However, Ricci’s most popular production during his time in China was his mappa mundi – his map of the world. First produced in 1584, it was labelled with Chinese characters and, contrary to Western cartographic conventions even to this day – it put Asia at the center of the map.

Mary Laven notes that despite this accommodating gesture, the map also had the potential to offend the Chinese, because his map “radically [diminished] the size of the ‘Middle Kingdom’. As Ricci later commented, to persuade the Chinese that their country ‘occupied anything less than three-quarters of the world’ was a tough call.” (Laven 23) However, prints of the map were soon in demand. Ricci’s excellence in cartography became his calling card throughout educated Chinese circles – the map would go into several editions throughout his lifetime. (Vermander 2015)

China also influenced Ricci. While certain aspects of Chinese culture did not appeal to him – he was particularly horrified by the practice of creating eunuchs, and by their influence over imperial life – he was fascinated by the Chinese dedication to learning. The intense preparation for the civil service examinations – preparations we discussed in our episodes on Confucius – reminded Ricci, says Mary Laven, of the emerging Jesuit model of long and rigorous study, which also culminated in an exam, albeit an oral one.

“If it is not possible to say of this realm that the philosophers are kings,” Ricci wrote admiringly, “At least one can say with truth that the kings are governed by philosophers.” (Laven 134) And he determined that Jesuits should be among those philosophers. While he was never able to achieve the ultimate goal of converting the Emperor, Ricci was able to gain access to Beijing towards the end of his life, positioning himself and his brother missionaries as scientific advisors to the imperial court – a relationship that would take root and continue for generations, even after the pope had supressed the Jesuit order.

Ricci also came to admire Confucianism itself. His study of the Confucian classics, intended initially as a form of “knowing your enemy” to better target his conversion efforts, led to a deep interest in how various Confucian ethical principles overlapped with those of Christianity. Here again he found himself in deep water. While his own faith held that conversion was the end goal – adopting Christianity as one’s only faith – the Chinese outlook was one of plurality: the Jesuits’ new interesting devotional practices were something that many Chinese people believed could enhance spiritual life without displacing other traditions. (Laven 63-65)

Over the course of his mission, Ricci began to adapt Christian doctrine – or at least, to selectively present it – to appeal even more to the Chinese. This included instructions to other Jesuits who had joined the Chinese mission that, while Taoism and Buddhism were pagan religions that couldn’t coexist with Christianity, the Confucian rites of ancestor veneration were not really religious in nature, and could continue to be practiced by Chinese converts to Catholicism. Ricci died in 1610, but he had planted seeds of controversy, and they were swift to sprout.

[music]

Sun-Tzu says that when you invade another territory, you must break your pots and burn your boats. That is what the Jesuit mission to China did under Matteo Ricci: they went all-in on an integrative, assimilative approach, and it yielded good results: the Catholic Church in China began expanding, reaching a possible population of about 150,000 by 1650, just 40 years after Ricci’s death. (Vermander 2015) However, Ricci’s experience of China – being invited deeper and deeper into the circles of the elite – was not the universal Jesuit experience. Many Jesuits were subject to persecution and imprisonment. Ricci’s attitude toward China – one of openness and relative toleration – was also not universal. His insistence that “the teachings of [Confucius], save in some few instances, are so far from being contrary to Christian principles, that such an institution could derive great benefit from Christianity and might be developed and perfected by it,” (Vishnevskaya 2020) did not sit well with many of his successors in the Jesuit mission.

→ **Given data**:
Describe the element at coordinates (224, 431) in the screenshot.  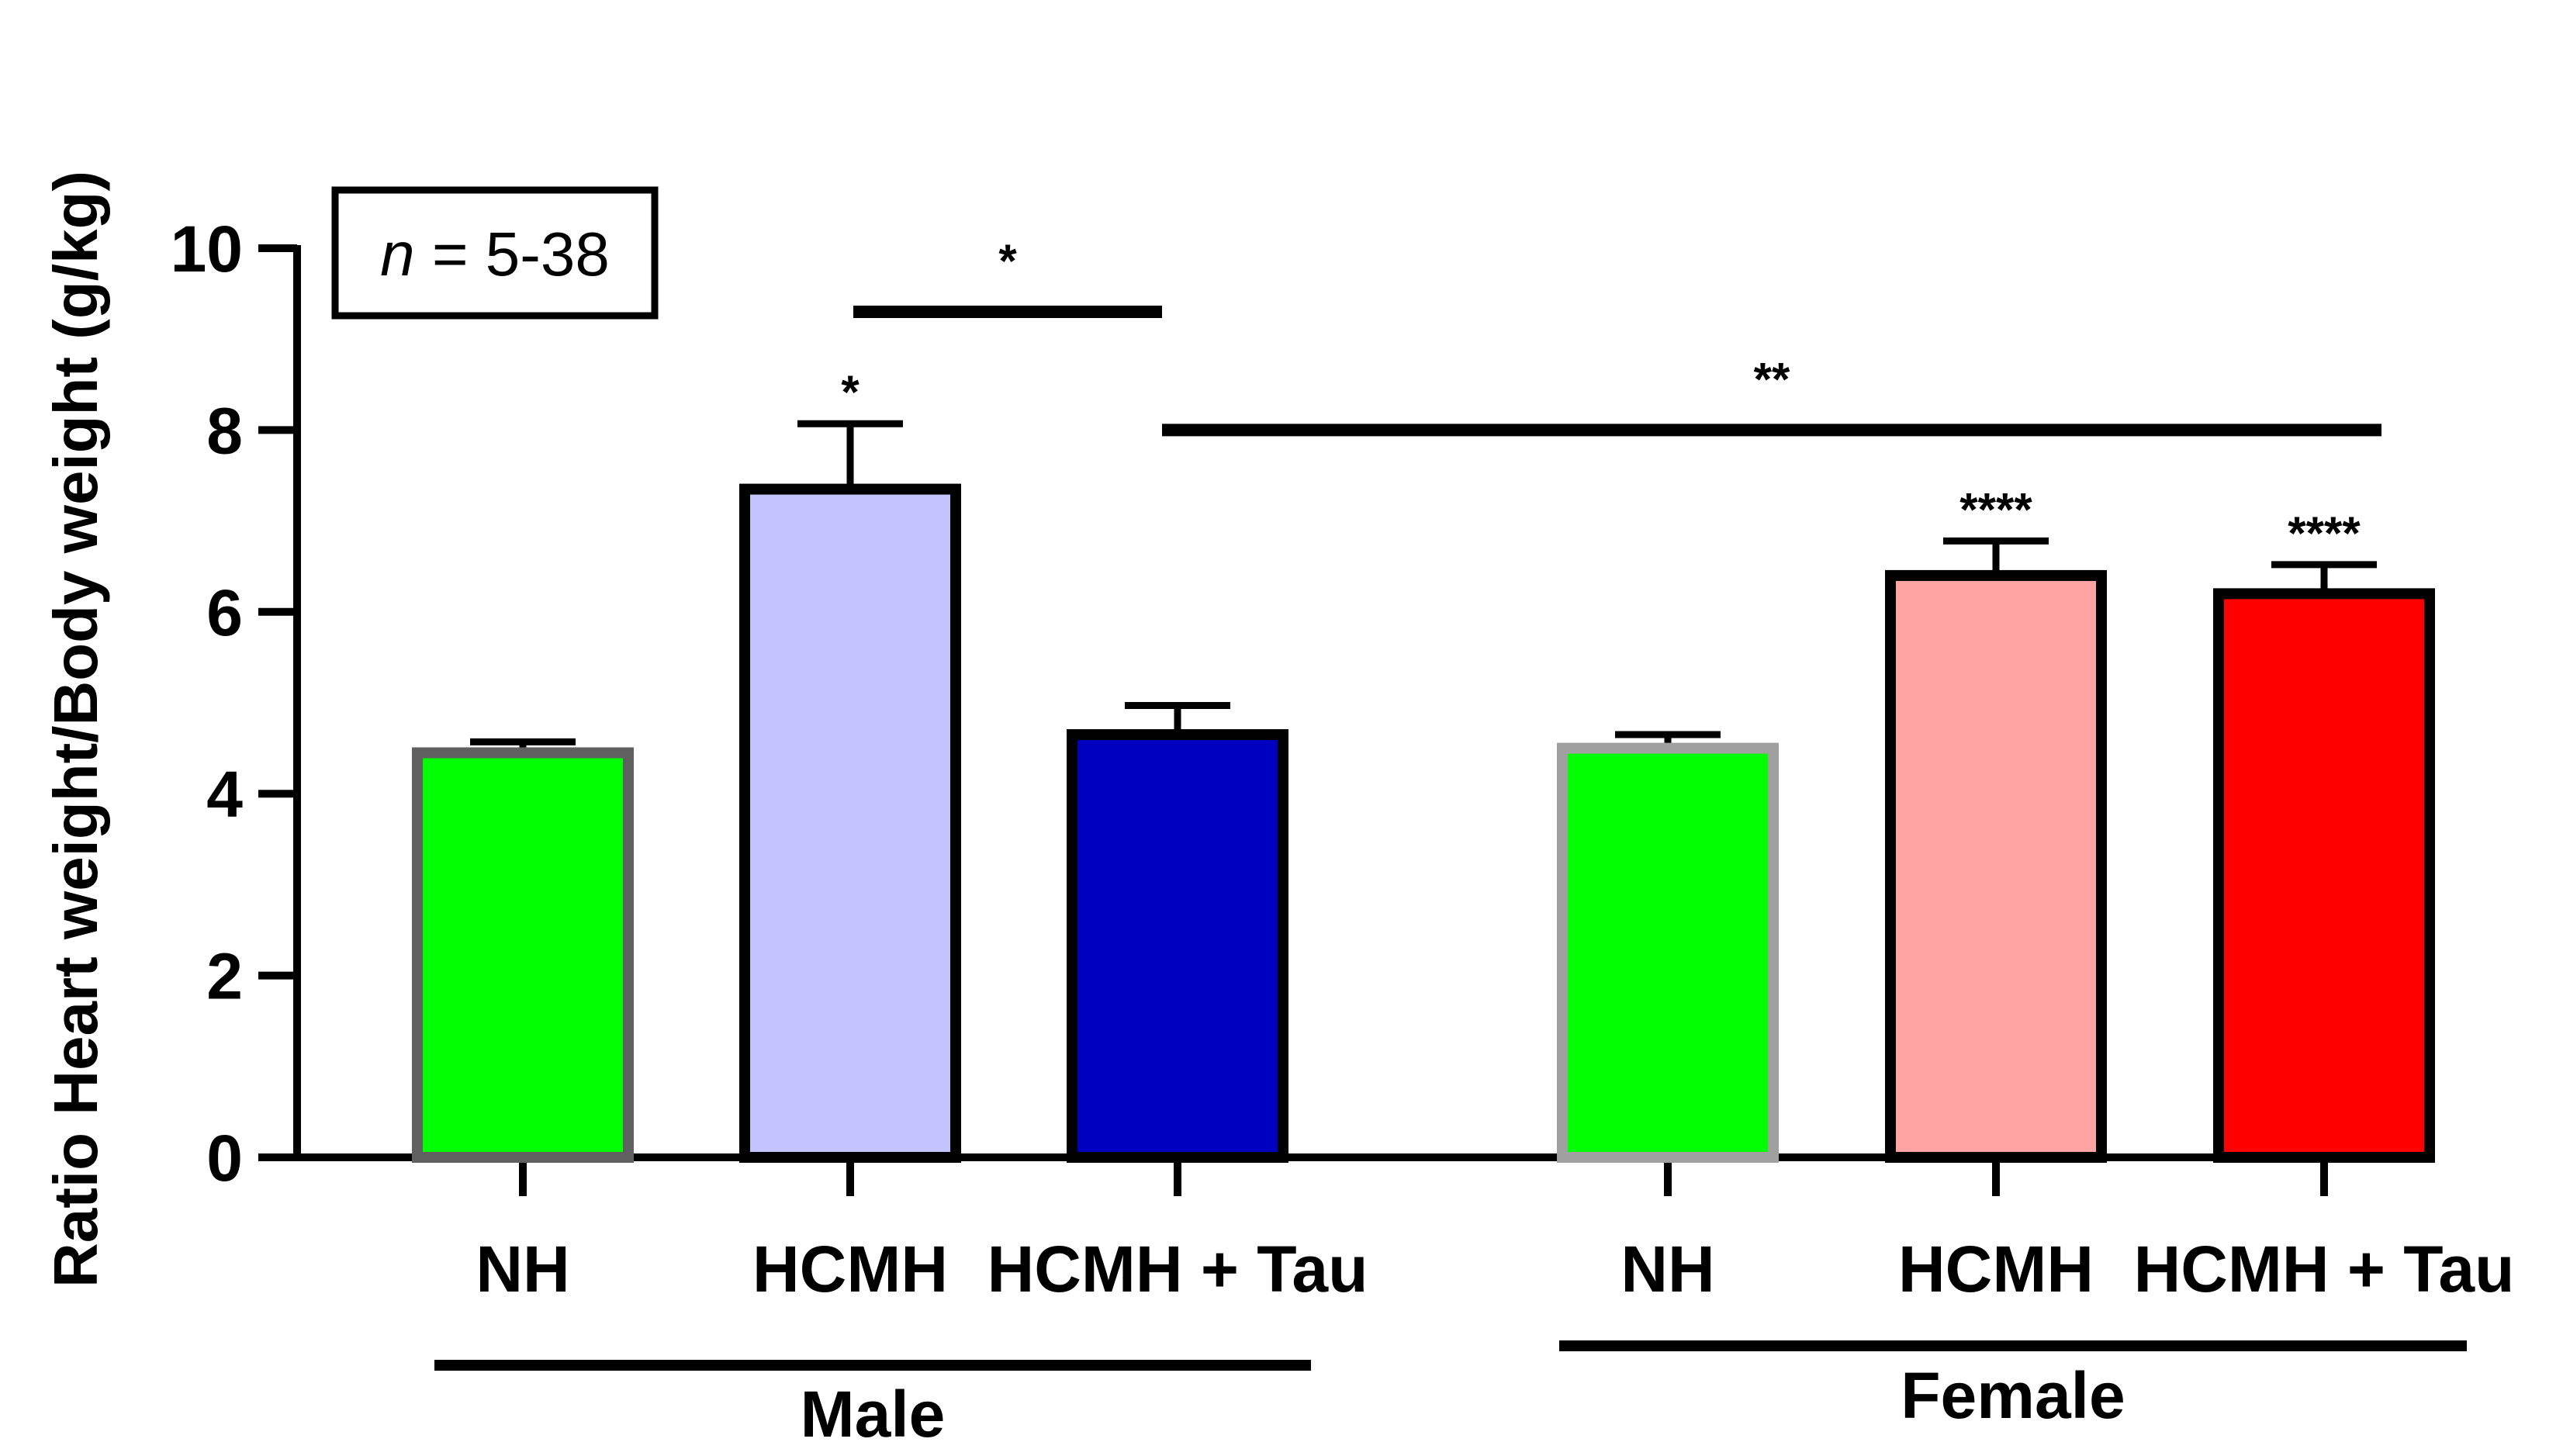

==

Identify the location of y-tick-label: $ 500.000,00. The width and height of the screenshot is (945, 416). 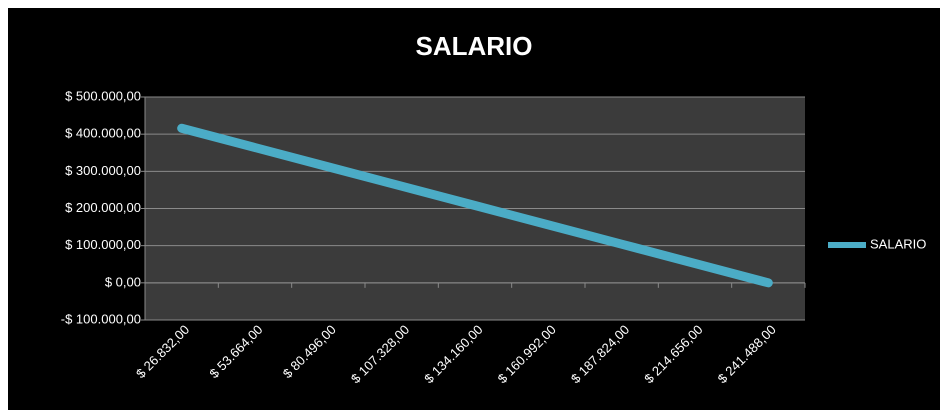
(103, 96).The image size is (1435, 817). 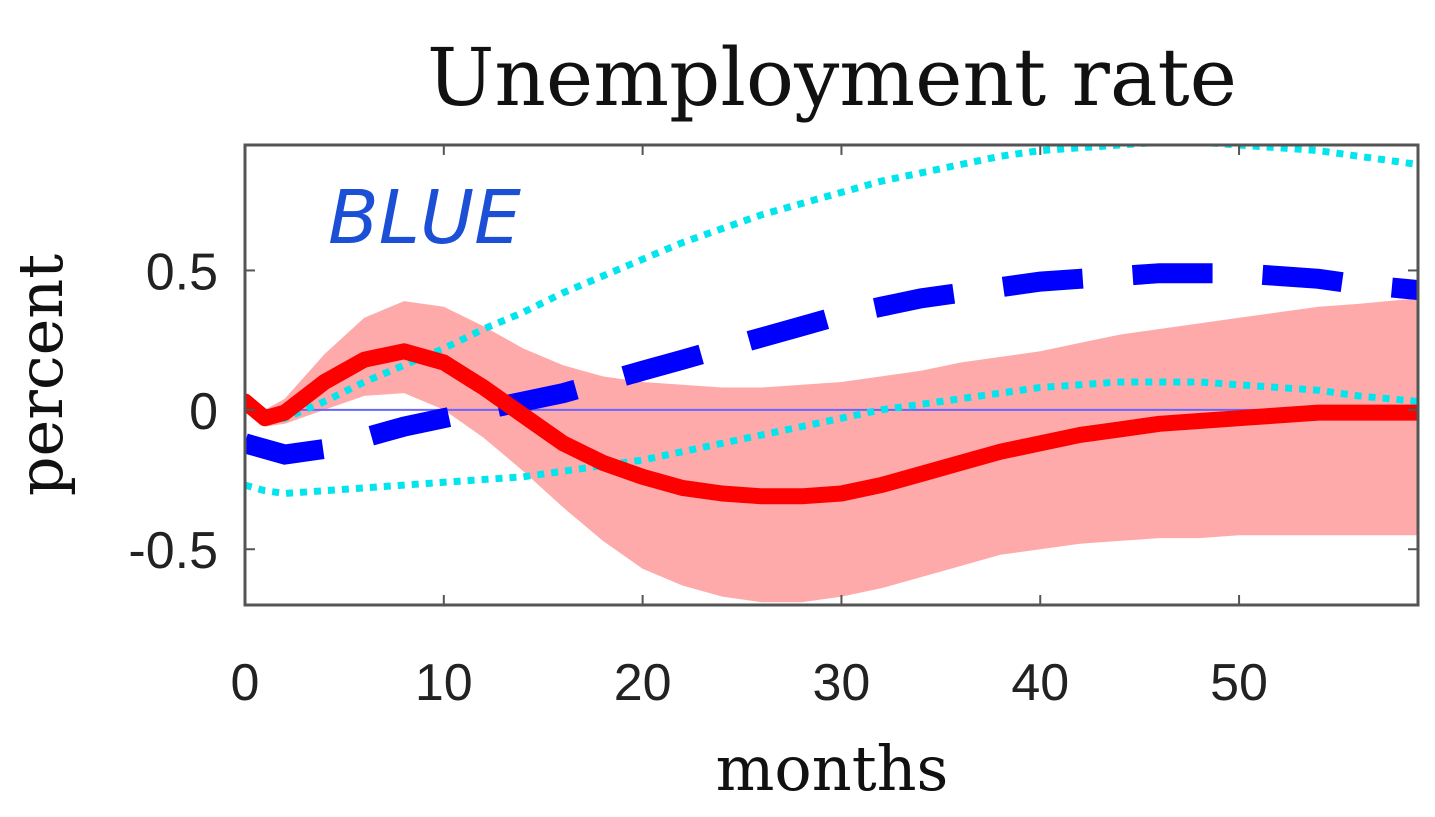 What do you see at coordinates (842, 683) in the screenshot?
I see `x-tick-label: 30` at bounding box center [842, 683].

--

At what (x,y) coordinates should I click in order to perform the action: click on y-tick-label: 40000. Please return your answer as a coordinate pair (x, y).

→ **Required action**:
According to the passage on Matteo Ricci in China, in what year was his map of the world first produced?

→ **Exercise solution**:
1584